Treasury Department officials Coyne and Johnson said: “It is too early to draw any conclusions about the effectiveness of the OZ tax incentives.
For example, so far we have found little evidence that employment increases simply because the region is in OZ. Census districts designated as OZs were already trending toward increased employment and poverty reduction compared to districts that might have been named OZs but were not.
Commercial real estate data show little difference in property prices between OZs and similar non-OZ parcels, although vacant lots and older properties within OZs that may be redeveloped have increased in value. there is evidence that it does.

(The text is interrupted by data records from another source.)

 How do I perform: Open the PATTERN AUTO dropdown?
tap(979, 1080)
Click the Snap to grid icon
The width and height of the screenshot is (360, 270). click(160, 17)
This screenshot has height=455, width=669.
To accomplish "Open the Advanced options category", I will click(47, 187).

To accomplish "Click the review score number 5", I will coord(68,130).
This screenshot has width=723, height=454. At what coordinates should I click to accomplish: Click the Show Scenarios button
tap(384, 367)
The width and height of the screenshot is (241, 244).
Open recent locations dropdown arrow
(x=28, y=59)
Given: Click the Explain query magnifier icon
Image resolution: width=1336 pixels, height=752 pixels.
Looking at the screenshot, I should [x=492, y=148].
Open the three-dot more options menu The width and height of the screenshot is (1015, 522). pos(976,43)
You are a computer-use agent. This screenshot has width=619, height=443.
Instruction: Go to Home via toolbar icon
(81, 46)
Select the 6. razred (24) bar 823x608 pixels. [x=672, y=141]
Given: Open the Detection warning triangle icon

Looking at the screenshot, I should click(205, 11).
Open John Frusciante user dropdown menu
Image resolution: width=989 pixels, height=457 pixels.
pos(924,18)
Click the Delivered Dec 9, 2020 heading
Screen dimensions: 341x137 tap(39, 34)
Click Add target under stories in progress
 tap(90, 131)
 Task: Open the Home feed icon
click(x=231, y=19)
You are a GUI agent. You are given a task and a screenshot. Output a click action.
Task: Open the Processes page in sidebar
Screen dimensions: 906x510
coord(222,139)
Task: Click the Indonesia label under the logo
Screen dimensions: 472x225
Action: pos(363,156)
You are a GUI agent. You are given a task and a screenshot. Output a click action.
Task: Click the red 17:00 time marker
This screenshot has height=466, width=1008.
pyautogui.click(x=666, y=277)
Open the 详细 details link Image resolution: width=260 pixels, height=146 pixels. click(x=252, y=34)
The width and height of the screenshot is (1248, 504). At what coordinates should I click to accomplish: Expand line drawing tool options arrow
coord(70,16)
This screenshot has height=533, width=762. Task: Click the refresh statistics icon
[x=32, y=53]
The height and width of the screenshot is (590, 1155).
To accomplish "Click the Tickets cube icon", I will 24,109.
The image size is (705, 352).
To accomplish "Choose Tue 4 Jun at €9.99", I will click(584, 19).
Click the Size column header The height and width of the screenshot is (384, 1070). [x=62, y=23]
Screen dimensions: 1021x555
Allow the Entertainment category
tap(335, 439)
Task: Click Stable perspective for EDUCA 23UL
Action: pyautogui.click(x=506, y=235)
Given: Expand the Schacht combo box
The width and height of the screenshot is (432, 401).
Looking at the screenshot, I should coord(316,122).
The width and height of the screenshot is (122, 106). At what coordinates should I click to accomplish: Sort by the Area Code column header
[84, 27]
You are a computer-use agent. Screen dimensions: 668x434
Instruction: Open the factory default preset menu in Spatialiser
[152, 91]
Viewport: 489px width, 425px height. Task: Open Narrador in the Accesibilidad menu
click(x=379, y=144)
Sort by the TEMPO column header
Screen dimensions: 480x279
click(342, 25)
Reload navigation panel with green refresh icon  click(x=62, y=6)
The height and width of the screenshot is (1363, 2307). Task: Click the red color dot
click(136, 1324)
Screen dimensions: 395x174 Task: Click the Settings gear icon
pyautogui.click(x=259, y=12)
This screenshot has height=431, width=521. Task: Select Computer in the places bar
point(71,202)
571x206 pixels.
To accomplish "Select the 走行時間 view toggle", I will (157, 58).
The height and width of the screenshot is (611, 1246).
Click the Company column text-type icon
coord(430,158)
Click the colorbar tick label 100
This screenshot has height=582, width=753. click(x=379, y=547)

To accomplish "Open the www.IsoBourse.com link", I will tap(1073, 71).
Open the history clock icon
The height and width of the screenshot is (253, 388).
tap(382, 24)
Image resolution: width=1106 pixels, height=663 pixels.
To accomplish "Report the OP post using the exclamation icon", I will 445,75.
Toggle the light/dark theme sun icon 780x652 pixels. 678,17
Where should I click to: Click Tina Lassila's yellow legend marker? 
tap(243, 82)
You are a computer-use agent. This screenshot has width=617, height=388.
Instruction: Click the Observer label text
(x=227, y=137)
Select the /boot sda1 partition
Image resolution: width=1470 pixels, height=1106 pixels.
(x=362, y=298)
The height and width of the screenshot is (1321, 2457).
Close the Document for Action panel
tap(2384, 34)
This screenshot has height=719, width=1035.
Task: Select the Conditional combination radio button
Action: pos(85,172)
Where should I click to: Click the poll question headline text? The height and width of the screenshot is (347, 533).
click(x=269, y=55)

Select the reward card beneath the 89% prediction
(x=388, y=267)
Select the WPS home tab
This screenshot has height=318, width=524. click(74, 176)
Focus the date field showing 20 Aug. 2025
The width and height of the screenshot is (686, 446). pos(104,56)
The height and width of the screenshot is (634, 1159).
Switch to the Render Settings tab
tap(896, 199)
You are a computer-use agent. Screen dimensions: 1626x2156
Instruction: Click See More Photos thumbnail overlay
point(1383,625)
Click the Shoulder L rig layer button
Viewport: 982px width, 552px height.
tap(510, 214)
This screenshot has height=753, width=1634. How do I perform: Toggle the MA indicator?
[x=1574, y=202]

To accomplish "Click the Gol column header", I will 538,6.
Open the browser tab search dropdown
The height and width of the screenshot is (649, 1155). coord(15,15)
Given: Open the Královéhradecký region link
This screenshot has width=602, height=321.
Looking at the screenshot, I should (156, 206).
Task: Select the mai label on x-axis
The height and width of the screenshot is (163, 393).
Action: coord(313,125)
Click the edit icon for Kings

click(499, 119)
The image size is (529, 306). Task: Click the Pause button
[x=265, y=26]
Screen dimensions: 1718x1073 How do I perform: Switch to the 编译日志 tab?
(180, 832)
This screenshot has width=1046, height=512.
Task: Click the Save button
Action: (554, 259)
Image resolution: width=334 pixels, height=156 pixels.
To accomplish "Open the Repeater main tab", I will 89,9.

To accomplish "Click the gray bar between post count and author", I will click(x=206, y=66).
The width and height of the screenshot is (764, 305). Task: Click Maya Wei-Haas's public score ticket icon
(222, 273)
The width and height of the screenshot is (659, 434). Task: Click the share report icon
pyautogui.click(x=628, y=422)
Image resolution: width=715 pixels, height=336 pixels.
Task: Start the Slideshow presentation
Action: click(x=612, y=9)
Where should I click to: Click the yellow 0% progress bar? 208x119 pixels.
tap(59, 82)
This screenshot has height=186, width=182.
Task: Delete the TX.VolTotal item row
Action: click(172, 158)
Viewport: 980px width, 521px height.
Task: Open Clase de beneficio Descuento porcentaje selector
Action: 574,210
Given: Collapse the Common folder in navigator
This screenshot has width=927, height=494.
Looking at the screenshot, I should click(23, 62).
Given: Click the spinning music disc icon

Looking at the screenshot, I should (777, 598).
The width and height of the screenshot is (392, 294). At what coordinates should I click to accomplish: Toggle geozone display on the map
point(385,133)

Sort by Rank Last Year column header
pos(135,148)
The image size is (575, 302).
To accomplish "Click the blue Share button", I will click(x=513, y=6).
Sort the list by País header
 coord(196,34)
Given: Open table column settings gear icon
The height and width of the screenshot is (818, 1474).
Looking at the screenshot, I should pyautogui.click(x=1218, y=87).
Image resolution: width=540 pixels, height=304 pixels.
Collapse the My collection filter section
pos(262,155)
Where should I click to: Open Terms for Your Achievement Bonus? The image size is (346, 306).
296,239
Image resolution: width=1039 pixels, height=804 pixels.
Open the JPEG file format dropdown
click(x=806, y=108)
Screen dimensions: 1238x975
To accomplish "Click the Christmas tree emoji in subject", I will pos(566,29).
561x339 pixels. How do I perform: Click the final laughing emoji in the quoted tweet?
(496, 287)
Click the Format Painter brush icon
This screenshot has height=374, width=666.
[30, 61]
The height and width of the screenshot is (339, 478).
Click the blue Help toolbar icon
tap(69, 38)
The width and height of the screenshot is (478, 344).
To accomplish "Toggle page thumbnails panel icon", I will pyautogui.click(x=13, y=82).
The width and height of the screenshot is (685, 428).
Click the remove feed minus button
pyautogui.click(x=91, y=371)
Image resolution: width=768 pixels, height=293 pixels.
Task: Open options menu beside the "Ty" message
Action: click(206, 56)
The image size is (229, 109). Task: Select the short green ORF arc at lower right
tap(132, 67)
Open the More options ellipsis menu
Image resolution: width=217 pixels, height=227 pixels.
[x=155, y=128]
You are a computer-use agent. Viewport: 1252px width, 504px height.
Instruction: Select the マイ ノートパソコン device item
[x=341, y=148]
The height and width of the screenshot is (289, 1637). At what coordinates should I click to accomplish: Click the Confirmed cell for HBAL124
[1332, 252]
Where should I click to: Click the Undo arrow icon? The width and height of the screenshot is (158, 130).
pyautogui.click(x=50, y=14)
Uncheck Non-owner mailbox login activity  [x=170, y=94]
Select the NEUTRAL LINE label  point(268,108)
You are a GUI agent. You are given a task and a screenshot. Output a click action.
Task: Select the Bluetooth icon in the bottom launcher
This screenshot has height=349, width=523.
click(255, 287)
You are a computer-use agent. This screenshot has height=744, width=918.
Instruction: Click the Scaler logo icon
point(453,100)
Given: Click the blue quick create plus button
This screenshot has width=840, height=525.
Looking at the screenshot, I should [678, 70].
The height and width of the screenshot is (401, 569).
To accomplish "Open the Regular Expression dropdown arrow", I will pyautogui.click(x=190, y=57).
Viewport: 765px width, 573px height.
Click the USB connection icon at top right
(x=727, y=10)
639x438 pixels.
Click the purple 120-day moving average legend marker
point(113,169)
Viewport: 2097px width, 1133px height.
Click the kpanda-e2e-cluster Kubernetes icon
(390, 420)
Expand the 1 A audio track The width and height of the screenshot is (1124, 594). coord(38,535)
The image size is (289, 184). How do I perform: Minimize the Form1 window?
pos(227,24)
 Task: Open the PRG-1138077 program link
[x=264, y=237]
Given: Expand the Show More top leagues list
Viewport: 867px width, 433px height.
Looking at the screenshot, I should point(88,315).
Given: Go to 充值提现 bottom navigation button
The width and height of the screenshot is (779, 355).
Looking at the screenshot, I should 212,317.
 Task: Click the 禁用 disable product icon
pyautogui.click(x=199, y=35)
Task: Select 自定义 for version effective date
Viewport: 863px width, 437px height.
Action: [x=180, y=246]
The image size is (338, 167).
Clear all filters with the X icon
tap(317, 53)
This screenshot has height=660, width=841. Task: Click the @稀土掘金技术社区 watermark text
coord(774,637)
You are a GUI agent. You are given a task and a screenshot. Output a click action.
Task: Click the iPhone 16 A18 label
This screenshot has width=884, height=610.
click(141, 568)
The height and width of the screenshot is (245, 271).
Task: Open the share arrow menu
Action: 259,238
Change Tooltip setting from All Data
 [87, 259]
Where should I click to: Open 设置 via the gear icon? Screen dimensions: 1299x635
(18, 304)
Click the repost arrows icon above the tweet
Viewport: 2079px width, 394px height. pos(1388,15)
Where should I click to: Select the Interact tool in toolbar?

“While this evidence suggests that these parcels are priced in potential tax benefits, there is not yet evidence of future economic growth expected across the zone that would benefit other parcels.” wrote Coyne and Johnson.
On the other hand, Harrison Wheeler, an economist at the University of California, Berkeley, found no evidence in his working paper of a difference in new construction between OZ and comparable areas in the four years before the program. However, after OZ was approved, the impact was immediate.
For opportunity zones, Wheeler found that median home prices increased 3.4% in OZ by 2020 compared to 2017, despite an increase in housing supply.
One anecdotal criticism of the program is that OZ-turned tracts aren’t necessarily the ones that, economically speaking, require the most powerful shots to the arm.
Carmen Hill, an adjunct real estate professor at Cerritos College in Southern California, says as a real estate broker and local advocate for the program, he believes some neighborhoods that need zones are being overlooked.
“At least in Los Angeles and the surrounding areas, there are no opportunity zones in economically distressed areas such as the Adams area, Hollywood, Koreatown, the Crenshaw area, the USC area,” Hill said.
One reason may be that when Opportunity Zones are created, they rely on increasingly outdated data and have a way of rapidly evolving neighborhoods.
“Perhaps the Census demographics have changed since Opportunity Zones were created,” she said.
Land Advisors Organization Northern Arizona Advisor Capri Barney, who recently represented the seller of about 26.6 acres of land in Yavapai County, Arizona, said a location within the Opportunity Zone can help drive deals.
“The Opportunity Zone designation for this parcel in Camp Verde, Arizona contributed to the strong interest we had in the parcel and was ultimately a major factor in buyer purchases,” she said.
“This is the second closure of the four parcels we currently represent in the Yavapai County Opportunity Zone, both within a few months,” Barney said. “Based on the interest received for parcels within OZ, we have seen how this designation can help spur economic development.”